Dialogue groupé avec le Groupe de travail sur les droits de l’Homme et les sociétés transnationales et le Rapporteur spécial sur l’indépendance des juges et des avocats

Intervention de la France

Genève, le lundi 25 juin 2018

La version prononcée fait foi.

Merci Monsieur le président

La France se joint à la déclaration de l’Union Européenne

Mesdames et messieurs les membres du Groupe de travail

La France vous remercie pour votre implication dans la promotion des principes directeurs relatifs aux entreprises et aux droits de l’homme. La mise en œuvre et l’amélioration de ce corpus normatif constitue l’une des priorités de la France, comme l’a montré l’adoption de notre loi sur le devoir de vigilance.

Vous soulignez la responsabilité qui incombe aux Etats de veiller à ce que les organismes de crédit à l’exportation respectent les Principes directeurs.
La France est pleinement engagée dans cette voie.
Notre compagnie Bpifrance Assurance Export applique et promeut les principes directeurs de l’OCDE pour les entreprises multinationales, ainsi que la recommandation de l’OCDE sur des Approches Communes pour les crédits à l’exportation bénéficiant d’un soutien public. Bpifrance Assurance Export procède ainsi à des examens et évaluations appropriés des impacts environnementaux et sociaux des projets dans le cadre du devoir de diligence. Par ailleurs, toutes les informations pertinentes relatives aux projets concernés font l’objet d’une publication avant et après la prise de décision.

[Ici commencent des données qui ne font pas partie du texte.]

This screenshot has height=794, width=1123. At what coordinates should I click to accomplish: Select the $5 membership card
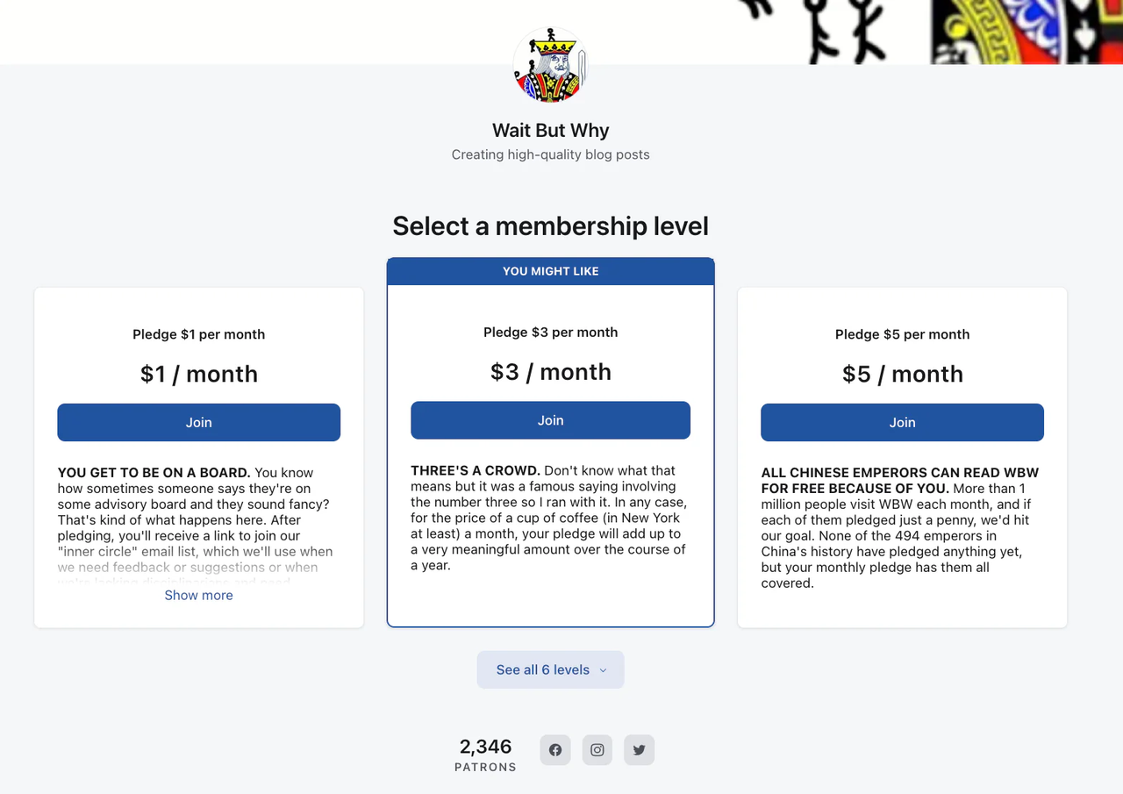(x=902, y=526)
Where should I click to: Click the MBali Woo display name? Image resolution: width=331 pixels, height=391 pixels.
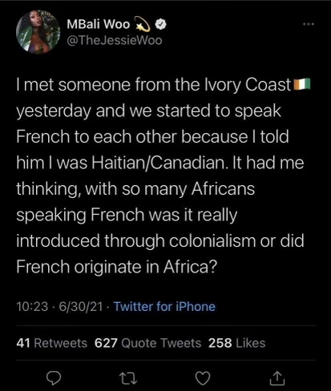coord(99,24)
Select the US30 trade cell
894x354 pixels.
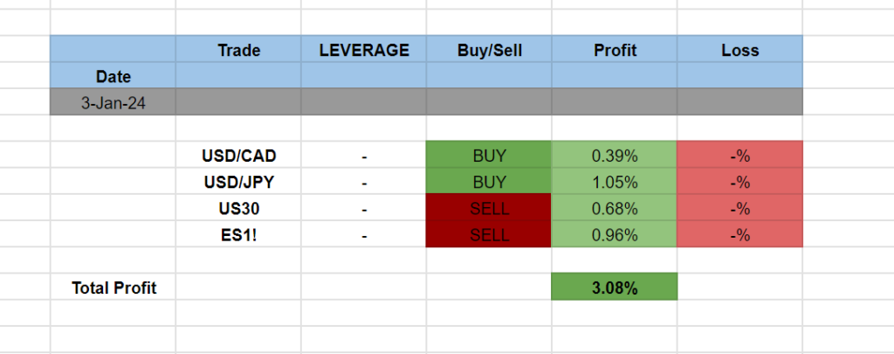pos(238,209)
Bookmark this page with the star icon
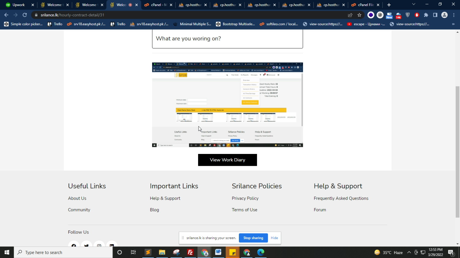Viewport: 460px width, 258px height. coord(359,15)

Vous soulignez également dans votre rapport le rôle moteur de l’OCDE et du groupe de travail sur les crédits et garanties de crédit à l’exportation. Nous soutenons pleinement le travail réalisé par l’OCDE.

Monsieur le Rapporteur spécial sur l’indépendance des juges et des avocats

La France vous remercie pour votre travail. Vous mettez l’accent sur le rôle essentiel joué par les Conseils de la magistrature pour garantir l’indépendance et l’autonomie de la justice par rapport au pouvoir exécutif. Comme vous le rappelez dans votre rapport, la France a été le premier pays à établir ce type d’organe constitutionnel. Que ce soit pour les juges comme pour les avocats, l’indépendance constitue un principe fondamental de notre système judiciaire.

A cet égard, la France se réjouit que vous constatiez une augmentation constante du nombre de pays qui se sont dotés d’un Conseil de la magistrature au cours des dernières années. La France est particulièrement concernée par cette question en participant à la formation de magistrats et à la diffusion de bonnes pratiques dans de nombreux pays à l’étranger.